# PASSAGE SHOWN
Lechky, OYA:            We’re new to the tax equity market and where we’re going to notice it most is in pricing. We’re still able to talk to a lot of people that are interested and say they have capacity; of course, in the last few weeks, that has really been all over the place. So a lot of volatility. But where it will likely hit us in our first few projects is in the overall cost. If where we want to be, long-term, is constructing, owning, operating, unfortunately for us, it’s probably a near-term hit to get access to the tax equity market.

Zagrecki, Zorya:        A lot of tax equity guys are claiming to be interested and saying, “Yes, we’re open. Yes, we’re interested.” When you ask for the commitment, that’s when they pull back. We have projects that we need tax equity for now, that we need to start construction on now, and at that point they say, “We are interested, but in three months.”

They don’t want to say no. Nobody wants to say no. They want to be there. When they’re open, they want you to come back to them. So there are some that are open, but for very specific sectors. Everybody has said, “We’re interested,” and then when it’s down to brass tacks, it’s been quite frustrating. I feel like I’m dialing for dollars every day.

Dovere, C2:                I don’t know how you could have a high-value project for tax equity that also supports that much of a debt advance.  It could be high-value in terms of high credit quality, size and simplicity of deal, but that does not necessarily go along with a huge amount of cash flow. So, the ability to apply so much debt doesn’t usually end up in the same project.

The tax equity risk dynamic has always been such that, while people like investment grade, this, that and the other, they’re really not taking any of that payment risk. So, to the extent that there’s a payment cash flow stream that is simplified or a project that is easy to get into, that will definitely be part of it. But in terms of developers making a decision on whether or not to keep the project, Paula, to your point, the difference between putting a 10% check in versus a 60% check is that, if you are a developer that has raised capital, you probably have not raised it, as a developer, to be infrastructure capital.

If you’re a group like Rich Walsh’s, backed by an infrastructure fund, then writing a larger check for an infrastructure-like return is probably more feasible.

But if you’ve raised private equity or higher-cost money, you’re probably not going to be able to make the return just on a cash basis by increasing your net equity position from 10% to 40%. The economics of the projects are not there.

# GIVEN DATA
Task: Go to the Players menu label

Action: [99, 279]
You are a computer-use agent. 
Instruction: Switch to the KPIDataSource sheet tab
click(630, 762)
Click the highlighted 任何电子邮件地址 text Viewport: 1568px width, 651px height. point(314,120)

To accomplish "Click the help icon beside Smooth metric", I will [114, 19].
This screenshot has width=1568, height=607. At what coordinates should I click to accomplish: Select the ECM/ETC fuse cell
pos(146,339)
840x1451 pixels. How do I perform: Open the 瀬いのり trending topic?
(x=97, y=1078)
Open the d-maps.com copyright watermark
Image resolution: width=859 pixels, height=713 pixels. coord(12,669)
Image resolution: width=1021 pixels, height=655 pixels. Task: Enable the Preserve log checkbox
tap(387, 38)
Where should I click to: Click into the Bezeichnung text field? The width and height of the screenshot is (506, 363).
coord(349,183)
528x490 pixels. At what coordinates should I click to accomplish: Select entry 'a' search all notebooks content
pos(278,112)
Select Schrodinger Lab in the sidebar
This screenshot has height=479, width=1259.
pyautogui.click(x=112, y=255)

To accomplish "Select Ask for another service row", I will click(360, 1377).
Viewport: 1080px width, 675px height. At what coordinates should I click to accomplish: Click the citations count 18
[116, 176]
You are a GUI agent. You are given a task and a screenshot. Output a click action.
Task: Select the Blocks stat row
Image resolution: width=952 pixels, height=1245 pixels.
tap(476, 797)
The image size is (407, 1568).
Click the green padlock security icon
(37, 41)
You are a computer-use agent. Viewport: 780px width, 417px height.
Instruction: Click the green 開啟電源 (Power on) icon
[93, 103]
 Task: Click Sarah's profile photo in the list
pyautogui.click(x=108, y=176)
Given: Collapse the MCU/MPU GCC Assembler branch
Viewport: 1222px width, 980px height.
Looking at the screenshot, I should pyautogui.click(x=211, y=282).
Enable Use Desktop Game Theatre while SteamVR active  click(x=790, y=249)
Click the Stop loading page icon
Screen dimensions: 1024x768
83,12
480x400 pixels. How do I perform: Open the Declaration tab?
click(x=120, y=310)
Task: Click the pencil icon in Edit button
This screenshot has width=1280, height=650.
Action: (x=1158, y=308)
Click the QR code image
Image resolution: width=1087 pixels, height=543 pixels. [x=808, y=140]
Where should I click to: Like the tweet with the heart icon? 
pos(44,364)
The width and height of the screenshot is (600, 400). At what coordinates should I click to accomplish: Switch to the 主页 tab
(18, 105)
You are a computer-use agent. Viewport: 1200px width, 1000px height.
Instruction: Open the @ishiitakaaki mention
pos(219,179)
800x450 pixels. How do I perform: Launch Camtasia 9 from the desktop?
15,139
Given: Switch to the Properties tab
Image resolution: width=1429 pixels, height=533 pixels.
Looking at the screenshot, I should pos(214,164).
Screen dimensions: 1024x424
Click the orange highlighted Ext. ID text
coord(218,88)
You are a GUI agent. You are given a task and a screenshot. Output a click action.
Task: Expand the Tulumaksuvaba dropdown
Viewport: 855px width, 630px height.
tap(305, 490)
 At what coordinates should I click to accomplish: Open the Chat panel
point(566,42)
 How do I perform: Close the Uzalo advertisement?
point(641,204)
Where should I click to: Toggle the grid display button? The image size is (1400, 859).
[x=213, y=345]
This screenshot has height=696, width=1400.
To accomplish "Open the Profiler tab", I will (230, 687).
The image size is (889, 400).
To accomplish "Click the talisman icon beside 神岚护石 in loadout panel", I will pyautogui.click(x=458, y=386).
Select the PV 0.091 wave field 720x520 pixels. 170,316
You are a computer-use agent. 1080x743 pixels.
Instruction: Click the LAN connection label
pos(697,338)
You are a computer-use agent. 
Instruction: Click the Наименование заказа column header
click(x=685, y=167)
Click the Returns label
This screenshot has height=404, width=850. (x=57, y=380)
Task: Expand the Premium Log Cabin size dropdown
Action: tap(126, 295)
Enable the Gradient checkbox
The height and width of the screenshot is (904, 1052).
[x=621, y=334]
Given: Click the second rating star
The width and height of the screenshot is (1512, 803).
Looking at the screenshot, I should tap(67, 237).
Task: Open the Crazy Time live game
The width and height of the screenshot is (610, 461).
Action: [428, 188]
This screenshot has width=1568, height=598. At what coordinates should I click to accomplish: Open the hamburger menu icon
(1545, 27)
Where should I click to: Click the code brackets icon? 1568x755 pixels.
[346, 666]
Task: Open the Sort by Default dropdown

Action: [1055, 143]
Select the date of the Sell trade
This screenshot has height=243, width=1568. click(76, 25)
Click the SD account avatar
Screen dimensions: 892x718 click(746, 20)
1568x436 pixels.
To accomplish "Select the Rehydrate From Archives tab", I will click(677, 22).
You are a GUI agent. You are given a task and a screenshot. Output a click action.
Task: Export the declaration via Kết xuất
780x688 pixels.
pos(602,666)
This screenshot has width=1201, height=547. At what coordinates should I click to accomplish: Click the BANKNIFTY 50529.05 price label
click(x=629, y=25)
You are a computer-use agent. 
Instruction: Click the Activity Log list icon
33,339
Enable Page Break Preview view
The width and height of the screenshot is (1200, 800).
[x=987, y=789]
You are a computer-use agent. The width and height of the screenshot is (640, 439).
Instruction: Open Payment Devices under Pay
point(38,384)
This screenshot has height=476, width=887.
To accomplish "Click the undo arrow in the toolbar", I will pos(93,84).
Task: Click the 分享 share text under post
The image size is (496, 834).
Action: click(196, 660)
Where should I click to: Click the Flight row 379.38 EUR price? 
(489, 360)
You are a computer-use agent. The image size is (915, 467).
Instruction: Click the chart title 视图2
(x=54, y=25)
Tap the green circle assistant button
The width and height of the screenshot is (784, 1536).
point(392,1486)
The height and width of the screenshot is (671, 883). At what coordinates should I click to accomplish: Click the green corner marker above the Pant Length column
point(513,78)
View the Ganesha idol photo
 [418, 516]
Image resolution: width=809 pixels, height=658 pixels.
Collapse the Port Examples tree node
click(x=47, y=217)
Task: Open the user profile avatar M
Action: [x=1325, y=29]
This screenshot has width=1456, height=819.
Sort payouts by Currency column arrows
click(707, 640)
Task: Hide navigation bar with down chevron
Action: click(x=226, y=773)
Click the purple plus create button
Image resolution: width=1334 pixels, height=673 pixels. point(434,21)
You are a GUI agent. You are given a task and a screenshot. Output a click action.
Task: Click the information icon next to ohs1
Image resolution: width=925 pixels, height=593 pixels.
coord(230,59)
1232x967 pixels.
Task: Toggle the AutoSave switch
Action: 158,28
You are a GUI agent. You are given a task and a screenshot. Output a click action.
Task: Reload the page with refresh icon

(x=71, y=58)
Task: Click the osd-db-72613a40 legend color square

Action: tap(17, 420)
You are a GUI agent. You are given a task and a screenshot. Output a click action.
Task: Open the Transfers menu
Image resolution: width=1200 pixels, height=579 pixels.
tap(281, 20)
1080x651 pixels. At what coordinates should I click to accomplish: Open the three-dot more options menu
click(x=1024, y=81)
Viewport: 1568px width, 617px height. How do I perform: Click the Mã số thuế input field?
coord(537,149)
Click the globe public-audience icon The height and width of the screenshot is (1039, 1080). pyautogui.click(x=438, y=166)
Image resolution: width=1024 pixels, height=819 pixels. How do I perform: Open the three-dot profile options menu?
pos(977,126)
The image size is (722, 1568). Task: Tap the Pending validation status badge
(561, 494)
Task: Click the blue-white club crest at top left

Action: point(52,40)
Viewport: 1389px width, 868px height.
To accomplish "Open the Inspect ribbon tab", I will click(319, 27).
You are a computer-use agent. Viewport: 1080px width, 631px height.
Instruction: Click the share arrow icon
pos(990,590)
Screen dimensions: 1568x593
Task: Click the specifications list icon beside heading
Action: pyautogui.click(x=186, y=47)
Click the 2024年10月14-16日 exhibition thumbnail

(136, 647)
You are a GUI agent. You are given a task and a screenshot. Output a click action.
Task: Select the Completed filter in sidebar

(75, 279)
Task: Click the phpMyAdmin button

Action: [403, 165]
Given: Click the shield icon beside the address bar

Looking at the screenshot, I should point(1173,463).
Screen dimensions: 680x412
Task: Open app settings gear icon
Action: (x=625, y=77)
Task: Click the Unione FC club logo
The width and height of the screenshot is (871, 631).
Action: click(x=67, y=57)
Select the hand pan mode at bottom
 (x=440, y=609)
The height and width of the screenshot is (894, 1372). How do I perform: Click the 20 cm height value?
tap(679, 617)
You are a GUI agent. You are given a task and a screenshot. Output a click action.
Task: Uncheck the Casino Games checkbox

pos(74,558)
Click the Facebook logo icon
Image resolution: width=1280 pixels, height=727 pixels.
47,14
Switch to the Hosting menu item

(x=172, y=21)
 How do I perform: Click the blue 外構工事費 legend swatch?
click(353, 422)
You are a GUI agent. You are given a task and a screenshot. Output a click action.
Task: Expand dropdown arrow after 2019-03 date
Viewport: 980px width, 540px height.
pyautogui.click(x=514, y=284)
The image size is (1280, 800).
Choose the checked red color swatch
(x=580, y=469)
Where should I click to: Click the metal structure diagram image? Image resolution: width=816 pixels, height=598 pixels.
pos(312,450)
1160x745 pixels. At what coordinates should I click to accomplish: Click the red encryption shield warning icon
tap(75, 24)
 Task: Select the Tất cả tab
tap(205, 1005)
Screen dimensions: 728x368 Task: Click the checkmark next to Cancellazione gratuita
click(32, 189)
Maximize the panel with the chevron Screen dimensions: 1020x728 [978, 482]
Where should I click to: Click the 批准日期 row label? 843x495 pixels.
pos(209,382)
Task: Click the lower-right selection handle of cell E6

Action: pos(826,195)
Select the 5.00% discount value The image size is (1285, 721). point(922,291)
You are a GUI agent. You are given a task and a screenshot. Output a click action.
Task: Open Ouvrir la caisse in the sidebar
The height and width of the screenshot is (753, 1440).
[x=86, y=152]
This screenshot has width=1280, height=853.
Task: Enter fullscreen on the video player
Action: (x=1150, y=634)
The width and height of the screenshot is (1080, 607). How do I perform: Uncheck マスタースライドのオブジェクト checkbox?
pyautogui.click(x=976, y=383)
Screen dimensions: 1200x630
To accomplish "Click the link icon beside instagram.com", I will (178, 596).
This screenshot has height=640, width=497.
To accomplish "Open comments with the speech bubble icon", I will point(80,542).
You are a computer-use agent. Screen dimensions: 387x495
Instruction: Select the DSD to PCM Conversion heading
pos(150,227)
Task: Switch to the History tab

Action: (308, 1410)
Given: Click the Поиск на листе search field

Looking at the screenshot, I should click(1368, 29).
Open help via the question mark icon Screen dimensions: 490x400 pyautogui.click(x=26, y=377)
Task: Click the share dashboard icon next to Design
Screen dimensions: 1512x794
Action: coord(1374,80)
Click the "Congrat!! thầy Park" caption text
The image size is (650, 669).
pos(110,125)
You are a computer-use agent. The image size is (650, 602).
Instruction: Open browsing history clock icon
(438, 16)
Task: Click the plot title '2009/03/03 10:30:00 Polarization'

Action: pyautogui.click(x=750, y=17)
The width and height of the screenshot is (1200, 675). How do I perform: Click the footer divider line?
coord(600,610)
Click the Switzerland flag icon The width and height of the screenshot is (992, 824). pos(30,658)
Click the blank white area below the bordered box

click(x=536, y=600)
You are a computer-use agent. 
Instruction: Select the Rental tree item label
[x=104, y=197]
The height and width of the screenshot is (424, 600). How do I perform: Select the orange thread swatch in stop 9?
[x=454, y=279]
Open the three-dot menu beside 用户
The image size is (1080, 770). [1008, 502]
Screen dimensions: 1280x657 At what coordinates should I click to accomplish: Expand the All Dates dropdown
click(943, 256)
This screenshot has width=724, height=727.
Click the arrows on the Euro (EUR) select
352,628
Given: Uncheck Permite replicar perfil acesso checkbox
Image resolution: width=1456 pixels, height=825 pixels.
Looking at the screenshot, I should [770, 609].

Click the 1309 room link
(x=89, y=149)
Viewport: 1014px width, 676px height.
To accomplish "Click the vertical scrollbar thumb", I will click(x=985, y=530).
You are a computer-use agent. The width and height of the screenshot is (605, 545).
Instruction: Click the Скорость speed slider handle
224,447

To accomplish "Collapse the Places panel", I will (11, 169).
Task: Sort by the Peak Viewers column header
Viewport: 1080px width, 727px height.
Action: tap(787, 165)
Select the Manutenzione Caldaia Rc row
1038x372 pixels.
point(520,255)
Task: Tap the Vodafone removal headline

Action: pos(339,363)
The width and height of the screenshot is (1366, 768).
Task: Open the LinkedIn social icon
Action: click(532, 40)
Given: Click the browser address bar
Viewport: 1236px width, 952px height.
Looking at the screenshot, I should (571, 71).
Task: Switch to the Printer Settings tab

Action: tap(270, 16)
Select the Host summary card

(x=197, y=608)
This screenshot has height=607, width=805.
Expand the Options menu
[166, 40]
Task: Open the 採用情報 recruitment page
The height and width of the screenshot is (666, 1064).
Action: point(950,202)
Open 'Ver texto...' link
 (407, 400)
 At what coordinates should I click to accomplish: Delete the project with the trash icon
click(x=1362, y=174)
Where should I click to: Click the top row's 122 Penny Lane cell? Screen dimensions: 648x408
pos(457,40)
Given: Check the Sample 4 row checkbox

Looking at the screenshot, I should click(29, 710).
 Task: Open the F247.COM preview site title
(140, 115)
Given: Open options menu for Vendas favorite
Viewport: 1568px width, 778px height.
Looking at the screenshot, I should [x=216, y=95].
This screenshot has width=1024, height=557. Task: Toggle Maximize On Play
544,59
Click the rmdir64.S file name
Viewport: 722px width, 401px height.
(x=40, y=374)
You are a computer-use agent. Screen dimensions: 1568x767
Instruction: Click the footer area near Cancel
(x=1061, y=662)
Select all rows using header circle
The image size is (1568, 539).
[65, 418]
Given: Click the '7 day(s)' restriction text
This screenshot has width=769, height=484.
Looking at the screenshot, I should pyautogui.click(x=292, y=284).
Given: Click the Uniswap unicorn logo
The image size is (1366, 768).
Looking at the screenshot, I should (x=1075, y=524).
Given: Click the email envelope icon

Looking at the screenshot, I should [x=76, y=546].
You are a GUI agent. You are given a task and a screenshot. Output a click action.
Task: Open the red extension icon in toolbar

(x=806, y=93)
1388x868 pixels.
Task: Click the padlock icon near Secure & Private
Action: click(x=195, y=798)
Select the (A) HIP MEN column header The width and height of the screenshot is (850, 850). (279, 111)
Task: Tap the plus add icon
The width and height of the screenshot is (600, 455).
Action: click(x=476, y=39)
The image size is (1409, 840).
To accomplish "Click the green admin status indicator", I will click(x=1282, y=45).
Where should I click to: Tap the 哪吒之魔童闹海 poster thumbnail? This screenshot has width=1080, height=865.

# TASK ITEM A
In the tax equity discussion, where does Lechky say OYA will notice its newness to the tax equity market most?
# TASK ITEM B
List every speaker in the tax equity discussion, with the organization shown beside each name.

# PROBLEM SOLUTION A
In pricing.

# PROBLEM SOLUTION B
Lechky (OYA); Zagrecki (Zorya); Dovere (C2)